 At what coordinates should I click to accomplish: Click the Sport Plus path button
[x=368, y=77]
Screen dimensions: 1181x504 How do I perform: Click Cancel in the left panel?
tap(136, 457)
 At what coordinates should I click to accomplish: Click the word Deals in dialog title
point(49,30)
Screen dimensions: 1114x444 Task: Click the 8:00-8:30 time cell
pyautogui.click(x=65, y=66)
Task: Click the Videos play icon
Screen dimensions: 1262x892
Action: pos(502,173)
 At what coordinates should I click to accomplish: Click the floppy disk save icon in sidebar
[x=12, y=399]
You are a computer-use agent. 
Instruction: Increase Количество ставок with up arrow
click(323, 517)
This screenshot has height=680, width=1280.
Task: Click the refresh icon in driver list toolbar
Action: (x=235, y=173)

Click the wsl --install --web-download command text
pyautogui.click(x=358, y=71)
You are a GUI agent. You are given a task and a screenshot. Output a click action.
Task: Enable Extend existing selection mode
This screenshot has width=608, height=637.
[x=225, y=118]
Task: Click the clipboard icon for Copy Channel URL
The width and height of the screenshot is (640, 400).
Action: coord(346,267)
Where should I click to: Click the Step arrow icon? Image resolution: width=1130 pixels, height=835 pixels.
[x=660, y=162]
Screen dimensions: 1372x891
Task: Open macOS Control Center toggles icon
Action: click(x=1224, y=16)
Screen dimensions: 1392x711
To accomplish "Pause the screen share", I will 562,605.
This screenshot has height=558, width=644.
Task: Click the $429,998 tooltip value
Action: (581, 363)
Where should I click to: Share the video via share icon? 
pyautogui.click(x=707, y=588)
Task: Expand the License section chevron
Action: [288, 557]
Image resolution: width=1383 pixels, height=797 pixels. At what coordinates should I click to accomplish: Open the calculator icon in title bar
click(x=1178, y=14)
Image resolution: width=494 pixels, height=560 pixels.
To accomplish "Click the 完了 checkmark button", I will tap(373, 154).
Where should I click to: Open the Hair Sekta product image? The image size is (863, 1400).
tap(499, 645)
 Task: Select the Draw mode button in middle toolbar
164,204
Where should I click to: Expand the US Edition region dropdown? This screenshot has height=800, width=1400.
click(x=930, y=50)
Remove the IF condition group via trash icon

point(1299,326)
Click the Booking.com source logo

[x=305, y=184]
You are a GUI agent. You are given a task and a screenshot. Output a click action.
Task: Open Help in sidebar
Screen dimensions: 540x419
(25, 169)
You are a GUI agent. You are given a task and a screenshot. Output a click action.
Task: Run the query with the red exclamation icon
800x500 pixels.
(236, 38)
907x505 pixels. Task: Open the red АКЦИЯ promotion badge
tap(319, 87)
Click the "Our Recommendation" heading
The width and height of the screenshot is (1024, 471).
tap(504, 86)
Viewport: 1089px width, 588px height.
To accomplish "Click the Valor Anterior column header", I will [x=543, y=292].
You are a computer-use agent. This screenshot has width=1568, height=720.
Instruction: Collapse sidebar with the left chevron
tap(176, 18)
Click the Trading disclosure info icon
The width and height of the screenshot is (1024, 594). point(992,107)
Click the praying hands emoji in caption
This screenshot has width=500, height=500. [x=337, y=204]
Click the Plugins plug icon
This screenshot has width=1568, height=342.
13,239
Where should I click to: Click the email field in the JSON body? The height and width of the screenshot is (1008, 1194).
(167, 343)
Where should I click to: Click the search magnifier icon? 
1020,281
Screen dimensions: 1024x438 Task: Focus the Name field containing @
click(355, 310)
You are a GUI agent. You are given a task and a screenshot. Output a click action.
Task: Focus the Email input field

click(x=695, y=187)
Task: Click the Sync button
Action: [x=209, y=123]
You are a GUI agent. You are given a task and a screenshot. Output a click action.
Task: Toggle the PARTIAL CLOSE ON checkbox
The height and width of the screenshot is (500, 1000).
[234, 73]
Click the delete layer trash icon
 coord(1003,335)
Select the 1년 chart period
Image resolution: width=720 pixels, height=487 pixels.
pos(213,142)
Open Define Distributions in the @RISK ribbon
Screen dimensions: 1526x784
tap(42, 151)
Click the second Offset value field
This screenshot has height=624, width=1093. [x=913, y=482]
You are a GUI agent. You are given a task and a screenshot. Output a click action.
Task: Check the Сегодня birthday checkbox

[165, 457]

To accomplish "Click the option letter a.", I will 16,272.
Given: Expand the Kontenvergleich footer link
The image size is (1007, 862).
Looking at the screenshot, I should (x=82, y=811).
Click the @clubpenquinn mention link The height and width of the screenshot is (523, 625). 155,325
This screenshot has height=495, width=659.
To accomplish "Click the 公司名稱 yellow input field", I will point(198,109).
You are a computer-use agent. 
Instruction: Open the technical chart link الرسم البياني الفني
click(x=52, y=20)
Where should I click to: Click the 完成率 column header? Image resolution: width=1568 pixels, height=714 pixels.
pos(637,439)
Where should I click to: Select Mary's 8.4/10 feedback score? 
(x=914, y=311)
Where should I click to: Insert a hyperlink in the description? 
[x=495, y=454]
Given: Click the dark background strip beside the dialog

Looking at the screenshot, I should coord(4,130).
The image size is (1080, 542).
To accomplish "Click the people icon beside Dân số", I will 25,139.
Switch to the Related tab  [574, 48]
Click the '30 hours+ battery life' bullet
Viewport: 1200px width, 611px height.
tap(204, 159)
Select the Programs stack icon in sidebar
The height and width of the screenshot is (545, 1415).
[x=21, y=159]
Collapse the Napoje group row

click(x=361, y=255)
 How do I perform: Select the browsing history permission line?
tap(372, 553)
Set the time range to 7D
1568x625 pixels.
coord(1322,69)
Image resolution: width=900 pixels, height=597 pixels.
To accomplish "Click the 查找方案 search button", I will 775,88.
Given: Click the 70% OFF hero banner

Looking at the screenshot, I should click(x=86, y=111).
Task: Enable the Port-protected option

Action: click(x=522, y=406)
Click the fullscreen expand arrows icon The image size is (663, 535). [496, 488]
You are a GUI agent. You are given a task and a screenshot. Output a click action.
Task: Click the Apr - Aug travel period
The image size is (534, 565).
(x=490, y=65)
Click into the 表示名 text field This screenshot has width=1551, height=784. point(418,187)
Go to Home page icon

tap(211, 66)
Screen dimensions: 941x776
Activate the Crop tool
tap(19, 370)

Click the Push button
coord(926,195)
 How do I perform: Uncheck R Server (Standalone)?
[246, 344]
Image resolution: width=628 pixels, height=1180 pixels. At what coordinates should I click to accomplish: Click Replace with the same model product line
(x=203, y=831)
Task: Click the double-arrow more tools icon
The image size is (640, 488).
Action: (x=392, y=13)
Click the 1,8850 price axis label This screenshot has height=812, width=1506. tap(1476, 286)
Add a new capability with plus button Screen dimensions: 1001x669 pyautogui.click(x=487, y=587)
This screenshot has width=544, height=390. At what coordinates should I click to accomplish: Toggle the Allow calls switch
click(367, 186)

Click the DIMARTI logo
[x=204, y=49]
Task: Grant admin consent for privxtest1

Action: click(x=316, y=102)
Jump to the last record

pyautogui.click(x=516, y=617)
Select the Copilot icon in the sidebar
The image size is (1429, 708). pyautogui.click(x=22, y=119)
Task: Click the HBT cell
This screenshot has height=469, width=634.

TASK STATEMENT |
How many lines in the records hold the string "period"? The number alone is the answer.

RESPONSE TO THIS EXERCISE |
2